[Saved entries]
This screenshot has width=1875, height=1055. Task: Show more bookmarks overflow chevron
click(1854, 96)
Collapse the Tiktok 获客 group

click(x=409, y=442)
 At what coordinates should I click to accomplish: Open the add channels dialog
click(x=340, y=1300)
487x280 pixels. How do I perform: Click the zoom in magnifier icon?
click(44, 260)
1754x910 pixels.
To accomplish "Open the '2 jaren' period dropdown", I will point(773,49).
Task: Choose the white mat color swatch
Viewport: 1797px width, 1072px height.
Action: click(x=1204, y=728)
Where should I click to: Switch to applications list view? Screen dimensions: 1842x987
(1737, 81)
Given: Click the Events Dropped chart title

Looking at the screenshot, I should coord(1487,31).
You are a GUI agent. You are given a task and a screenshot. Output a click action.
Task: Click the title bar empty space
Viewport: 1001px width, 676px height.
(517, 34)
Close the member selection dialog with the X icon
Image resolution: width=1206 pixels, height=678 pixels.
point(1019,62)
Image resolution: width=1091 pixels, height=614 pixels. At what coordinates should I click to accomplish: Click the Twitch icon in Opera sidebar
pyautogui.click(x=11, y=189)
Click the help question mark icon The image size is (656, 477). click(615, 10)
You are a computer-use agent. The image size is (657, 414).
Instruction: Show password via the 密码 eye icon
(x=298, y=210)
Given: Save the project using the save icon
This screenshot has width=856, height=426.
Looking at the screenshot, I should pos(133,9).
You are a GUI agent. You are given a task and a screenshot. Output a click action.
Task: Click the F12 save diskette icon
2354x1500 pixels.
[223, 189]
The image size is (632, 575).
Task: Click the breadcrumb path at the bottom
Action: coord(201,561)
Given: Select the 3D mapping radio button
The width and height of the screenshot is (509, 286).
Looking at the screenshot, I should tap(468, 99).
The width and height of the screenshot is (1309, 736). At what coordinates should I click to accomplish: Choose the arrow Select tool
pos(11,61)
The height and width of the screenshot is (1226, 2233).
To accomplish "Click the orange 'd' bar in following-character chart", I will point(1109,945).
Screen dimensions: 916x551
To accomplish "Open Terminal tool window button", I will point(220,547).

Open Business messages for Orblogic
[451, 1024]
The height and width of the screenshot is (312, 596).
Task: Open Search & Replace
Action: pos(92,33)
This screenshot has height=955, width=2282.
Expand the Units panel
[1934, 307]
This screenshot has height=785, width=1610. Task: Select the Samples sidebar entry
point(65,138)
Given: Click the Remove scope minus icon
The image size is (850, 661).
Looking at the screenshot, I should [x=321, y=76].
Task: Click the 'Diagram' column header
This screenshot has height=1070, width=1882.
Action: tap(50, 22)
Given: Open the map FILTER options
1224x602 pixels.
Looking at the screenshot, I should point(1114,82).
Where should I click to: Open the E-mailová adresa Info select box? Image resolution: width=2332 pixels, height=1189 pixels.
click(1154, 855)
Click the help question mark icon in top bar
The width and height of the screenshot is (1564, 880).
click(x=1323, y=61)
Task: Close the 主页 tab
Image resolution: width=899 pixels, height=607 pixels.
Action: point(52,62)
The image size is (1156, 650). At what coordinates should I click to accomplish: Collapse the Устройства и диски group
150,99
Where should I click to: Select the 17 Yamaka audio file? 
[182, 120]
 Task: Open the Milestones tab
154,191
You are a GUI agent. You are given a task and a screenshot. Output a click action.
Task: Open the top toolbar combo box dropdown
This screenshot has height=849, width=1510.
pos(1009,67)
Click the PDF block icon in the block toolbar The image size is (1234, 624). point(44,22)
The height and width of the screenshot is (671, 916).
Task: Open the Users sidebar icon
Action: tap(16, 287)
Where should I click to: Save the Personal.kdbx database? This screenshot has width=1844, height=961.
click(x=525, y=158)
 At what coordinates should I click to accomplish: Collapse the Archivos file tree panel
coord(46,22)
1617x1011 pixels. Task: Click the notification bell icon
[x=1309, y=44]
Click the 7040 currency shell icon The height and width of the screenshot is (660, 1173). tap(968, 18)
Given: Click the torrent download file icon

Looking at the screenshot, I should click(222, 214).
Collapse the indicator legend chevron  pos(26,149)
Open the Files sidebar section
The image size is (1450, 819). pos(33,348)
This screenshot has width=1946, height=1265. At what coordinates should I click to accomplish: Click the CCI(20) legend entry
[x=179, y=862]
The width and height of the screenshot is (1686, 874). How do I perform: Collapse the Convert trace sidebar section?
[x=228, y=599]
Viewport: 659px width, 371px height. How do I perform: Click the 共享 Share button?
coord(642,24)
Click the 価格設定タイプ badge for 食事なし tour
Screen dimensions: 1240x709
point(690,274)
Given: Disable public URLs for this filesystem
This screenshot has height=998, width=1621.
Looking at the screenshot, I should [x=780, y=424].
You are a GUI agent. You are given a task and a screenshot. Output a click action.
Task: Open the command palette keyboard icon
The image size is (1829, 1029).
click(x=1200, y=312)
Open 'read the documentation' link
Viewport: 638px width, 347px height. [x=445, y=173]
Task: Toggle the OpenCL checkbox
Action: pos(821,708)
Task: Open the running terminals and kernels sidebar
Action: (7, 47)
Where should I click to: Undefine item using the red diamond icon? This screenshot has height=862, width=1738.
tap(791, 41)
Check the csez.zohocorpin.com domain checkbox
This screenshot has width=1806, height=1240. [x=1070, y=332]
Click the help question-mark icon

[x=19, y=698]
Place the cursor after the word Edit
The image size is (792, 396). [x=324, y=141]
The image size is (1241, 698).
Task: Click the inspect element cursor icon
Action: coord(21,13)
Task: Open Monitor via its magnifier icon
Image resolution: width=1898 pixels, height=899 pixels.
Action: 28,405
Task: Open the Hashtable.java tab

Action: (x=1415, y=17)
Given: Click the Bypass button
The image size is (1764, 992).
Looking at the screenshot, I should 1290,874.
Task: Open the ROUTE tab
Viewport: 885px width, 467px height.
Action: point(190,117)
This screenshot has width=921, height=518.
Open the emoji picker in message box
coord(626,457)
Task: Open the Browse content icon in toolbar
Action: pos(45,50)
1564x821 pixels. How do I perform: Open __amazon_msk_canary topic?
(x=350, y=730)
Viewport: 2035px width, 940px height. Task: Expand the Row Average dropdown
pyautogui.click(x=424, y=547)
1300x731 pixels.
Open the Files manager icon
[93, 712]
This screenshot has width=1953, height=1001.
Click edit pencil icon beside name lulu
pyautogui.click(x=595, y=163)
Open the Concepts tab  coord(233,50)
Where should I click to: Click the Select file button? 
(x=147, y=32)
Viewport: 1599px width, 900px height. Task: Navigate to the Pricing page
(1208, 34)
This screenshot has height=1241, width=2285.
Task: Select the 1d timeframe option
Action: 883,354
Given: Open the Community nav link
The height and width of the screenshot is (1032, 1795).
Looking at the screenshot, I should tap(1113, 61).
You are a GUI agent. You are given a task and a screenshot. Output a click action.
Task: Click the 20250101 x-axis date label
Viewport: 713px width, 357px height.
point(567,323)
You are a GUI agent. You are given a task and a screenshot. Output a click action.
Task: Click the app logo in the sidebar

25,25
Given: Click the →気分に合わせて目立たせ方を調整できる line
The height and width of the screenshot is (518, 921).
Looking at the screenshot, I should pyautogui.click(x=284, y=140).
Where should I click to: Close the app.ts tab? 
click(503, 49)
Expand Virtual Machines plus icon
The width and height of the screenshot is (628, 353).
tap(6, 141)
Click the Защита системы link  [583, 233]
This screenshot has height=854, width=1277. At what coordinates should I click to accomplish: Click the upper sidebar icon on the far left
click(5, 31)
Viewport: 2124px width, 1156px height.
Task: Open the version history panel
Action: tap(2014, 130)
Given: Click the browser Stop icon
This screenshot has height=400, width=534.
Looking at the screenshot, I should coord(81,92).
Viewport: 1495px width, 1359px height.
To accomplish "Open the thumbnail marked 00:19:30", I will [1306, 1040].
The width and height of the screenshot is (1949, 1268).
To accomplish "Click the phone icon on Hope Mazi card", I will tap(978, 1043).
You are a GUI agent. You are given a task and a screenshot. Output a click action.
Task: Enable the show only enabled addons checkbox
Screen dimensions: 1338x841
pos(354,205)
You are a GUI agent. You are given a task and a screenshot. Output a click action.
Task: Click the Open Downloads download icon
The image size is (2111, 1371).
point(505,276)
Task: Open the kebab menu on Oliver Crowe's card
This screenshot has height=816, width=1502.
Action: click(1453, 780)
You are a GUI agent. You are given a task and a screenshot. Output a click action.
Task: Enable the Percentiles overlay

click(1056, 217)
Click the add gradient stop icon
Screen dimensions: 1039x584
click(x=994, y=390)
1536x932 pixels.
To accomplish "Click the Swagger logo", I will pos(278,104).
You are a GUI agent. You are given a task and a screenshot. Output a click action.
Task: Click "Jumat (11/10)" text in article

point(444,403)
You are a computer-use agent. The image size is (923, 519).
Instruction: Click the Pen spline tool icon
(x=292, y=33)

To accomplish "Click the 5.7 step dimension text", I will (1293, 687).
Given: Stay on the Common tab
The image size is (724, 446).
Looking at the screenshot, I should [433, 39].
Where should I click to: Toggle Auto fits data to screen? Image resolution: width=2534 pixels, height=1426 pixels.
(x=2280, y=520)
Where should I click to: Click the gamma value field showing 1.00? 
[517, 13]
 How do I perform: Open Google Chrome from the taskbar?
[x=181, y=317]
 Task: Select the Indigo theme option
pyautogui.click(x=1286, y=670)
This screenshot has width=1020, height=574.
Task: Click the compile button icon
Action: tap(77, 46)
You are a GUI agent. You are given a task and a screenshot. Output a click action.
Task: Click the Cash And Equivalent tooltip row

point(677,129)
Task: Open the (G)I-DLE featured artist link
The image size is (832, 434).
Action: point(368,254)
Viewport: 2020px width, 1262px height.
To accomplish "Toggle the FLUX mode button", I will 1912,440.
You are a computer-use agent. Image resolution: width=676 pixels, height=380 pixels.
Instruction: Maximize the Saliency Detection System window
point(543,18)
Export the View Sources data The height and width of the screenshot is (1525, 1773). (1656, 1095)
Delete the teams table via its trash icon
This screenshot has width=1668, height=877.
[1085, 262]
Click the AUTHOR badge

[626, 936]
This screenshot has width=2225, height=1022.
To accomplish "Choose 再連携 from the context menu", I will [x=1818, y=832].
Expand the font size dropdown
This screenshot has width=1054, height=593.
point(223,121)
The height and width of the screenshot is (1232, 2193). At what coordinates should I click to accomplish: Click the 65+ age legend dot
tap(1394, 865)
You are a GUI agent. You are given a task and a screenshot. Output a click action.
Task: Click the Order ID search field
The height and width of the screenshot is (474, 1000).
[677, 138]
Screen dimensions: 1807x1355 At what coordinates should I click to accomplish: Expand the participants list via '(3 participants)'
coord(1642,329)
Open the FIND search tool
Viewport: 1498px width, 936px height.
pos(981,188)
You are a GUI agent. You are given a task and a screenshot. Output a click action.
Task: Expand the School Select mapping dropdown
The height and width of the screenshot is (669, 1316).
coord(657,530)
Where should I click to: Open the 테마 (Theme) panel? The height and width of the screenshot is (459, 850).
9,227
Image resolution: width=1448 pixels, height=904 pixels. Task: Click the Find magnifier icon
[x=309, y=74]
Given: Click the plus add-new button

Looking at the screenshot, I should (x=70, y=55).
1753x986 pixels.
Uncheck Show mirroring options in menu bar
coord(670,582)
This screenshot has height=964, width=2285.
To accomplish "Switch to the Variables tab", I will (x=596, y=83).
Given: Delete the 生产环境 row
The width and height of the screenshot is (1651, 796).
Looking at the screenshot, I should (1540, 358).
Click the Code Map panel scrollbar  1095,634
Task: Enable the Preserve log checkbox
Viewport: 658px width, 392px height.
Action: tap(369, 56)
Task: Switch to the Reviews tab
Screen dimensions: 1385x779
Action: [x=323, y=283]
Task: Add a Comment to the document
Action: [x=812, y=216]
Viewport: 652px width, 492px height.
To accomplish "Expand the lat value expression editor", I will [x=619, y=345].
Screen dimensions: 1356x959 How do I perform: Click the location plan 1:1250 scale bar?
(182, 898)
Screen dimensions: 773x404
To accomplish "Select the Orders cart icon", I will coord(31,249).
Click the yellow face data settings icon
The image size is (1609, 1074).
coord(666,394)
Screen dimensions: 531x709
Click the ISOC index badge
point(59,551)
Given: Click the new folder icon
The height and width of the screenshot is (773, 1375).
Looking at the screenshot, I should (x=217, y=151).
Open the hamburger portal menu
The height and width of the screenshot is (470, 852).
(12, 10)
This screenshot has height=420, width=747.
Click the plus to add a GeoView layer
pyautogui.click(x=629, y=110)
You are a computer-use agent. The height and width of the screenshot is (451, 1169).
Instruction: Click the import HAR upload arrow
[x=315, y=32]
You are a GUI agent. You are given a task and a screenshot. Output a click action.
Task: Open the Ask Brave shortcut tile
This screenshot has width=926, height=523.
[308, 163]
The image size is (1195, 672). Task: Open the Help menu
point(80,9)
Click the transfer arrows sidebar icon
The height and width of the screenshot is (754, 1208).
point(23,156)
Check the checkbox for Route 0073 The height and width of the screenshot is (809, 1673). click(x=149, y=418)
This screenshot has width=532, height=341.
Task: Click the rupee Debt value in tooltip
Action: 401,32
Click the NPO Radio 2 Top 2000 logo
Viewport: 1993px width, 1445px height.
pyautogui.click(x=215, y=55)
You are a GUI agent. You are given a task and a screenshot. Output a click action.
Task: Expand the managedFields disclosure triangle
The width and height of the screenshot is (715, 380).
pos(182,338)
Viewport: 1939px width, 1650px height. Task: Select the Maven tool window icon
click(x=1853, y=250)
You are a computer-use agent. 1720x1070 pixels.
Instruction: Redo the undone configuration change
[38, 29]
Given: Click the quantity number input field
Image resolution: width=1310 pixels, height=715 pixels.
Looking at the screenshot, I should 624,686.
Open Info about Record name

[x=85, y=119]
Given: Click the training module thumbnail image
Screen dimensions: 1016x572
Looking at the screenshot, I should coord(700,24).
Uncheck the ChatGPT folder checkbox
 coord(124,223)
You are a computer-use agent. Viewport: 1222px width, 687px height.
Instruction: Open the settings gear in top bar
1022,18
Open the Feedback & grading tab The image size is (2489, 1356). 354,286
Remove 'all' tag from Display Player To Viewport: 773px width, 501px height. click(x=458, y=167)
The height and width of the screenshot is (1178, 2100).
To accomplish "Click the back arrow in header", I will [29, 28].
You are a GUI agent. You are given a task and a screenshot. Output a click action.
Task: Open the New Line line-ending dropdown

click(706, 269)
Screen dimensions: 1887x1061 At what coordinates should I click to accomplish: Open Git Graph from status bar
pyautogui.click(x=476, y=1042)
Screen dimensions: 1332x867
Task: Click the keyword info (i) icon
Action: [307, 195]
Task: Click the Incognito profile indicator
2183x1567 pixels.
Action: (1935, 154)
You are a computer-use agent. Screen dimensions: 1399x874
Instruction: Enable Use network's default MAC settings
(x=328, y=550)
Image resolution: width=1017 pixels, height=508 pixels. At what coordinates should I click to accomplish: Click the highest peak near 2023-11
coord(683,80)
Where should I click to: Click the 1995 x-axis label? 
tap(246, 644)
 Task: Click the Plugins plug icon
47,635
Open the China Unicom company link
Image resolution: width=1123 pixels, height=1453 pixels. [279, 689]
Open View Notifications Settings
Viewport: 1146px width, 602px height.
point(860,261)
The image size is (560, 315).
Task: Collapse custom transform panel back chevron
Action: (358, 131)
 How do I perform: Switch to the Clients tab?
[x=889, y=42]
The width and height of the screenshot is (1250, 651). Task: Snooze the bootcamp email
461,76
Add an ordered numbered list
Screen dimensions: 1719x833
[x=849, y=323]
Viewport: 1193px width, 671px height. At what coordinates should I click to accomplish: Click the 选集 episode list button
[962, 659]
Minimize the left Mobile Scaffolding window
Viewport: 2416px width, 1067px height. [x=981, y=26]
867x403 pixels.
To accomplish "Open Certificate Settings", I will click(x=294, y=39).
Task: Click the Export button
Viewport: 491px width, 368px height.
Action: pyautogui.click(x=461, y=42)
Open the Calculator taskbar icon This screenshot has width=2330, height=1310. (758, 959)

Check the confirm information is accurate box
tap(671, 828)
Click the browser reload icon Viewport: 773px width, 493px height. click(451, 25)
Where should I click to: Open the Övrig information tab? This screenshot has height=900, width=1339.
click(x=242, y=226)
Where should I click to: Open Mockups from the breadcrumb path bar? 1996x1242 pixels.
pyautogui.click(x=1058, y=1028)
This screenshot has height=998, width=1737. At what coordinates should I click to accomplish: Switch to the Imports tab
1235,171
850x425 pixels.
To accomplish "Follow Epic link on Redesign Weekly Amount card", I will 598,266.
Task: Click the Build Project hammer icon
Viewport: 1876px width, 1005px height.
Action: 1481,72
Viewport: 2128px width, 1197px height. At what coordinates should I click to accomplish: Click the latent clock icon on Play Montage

◆ **The problem**
Search the data and copy each line containing "card".

◆ **Solution to this task**
To accomplish "Click the phone icon on Hope Mazi card", I will tap(978, 1043).
Task: Open the kebab menu on Oliver Crowe's card
To accomplish "Follow Epic link on Redesign Weekly Amount card", I will 598,266.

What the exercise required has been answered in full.